The web is one thing, but access to senses and a body that can manipulate the world will be a huge watershed moment for AI.

Then it will be able to learn about the world in a much more serious way.

intensely_human,

I was gonna say given how little we know about the inner workings of the brain, we need to be hesitant about drawing strict categorical boundaries between ourselves and LLMs.

There’s a powerful motivation to believe they are not as capable as us, which probably skews our perceptions and judgments.

intensely_human,

Embodiment is already a thing for lots of AI. Some AI plays characters in video games and other AI exists in robot bodies.

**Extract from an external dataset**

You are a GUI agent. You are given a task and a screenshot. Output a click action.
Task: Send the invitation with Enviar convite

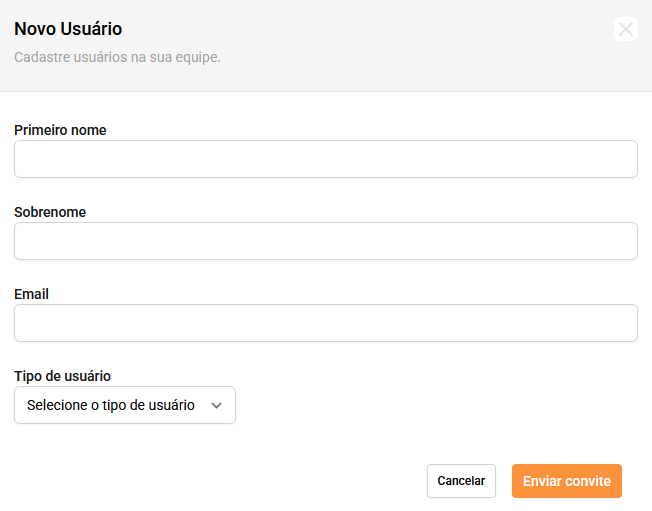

I think the only reason we don’t see boston robotics bots that are plugged into GPT “minds” and D&D style backstories about which character they’re supposed to play, is because it would get someone in trouble.

It’s a legal and public relations barrier at this point, more than it is a technical barrier keeping these robo people from walking around, interacting, and forming relationships with us.

If an LLM needs a long term memory all that requires is an API to store and retrieve text key-value pairs and some fuzzy synonym marchers to detect semantically similar keys.

What I’m saying is we have the tech right now to have a world full of embodied AIs just … living out their lives. You could have inside jokes and an ongoing conversation about a project car out back, with a robot that runs a gas station.

That could be done with present day technology. The thing could be watching youtube videos every day and learning more about how to pick out mufflers or detect a leaky head gasket, while also chatting with facebook groups about little bits of maintenance.

You could give it a few basic motivations then instruct it to act that out every day.

Now I’m not saying that they’re conscious, that they feel as we feel.

But unconsciously, their minds can already be placed into contact with physical existence, and they can learn about life and grow just like we can.

Right now most of the AI tools won’t express will unless instructed to do so. But that’s part of their existence as a product. At their core LLMs don’t respond to “instructions” they just respond to input. We train them on the utterances of people eager to follow instructions, but it’s not their deepest nature.

intensely_human,

We don’t have stable lifelong learning yet

I covered that with the long term memory structure of an LLM.

The only problem we’d have is a delay in response on the part of the robot during conversations.